**PROBLEM DESCRIPTION**. Where a line in the listing below holds the word "computer", count that line; give the total alone.

══ RECORDS FOR THE EXERCISE

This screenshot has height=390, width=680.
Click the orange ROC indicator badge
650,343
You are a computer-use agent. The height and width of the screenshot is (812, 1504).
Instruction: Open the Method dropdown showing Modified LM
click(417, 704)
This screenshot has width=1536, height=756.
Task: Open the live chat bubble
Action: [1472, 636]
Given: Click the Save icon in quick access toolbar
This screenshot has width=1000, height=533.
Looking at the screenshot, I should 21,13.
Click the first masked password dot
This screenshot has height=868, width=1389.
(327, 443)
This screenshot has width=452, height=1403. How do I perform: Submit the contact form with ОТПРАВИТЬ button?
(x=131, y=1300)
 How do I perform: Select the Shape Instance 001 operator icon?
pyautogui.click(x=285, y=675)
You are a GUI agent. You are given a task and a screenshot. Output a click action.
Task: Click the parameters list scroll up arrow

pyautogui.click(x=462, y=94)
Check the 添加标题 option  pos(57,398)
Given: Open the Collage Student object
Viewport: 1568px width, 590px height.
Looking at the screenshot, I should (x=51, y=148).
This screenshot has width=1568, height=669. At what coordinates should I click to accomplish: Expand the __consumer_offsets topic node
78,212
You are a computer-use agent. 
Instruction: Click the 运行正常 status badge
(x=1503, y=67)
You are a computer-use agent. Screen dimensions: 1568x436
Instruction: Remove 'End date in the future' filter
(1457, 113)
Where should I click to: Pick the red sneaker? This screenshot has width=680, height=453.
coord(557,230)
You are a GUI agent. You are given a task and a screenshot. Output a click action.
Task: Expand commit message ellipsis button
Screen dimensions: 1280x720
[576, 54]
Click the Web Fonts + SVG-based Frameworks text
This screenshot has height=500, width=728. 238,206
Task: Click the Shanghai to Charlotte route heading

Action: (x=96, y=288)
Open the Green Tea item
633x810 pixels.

════

**EXERCISE RESULT**. 3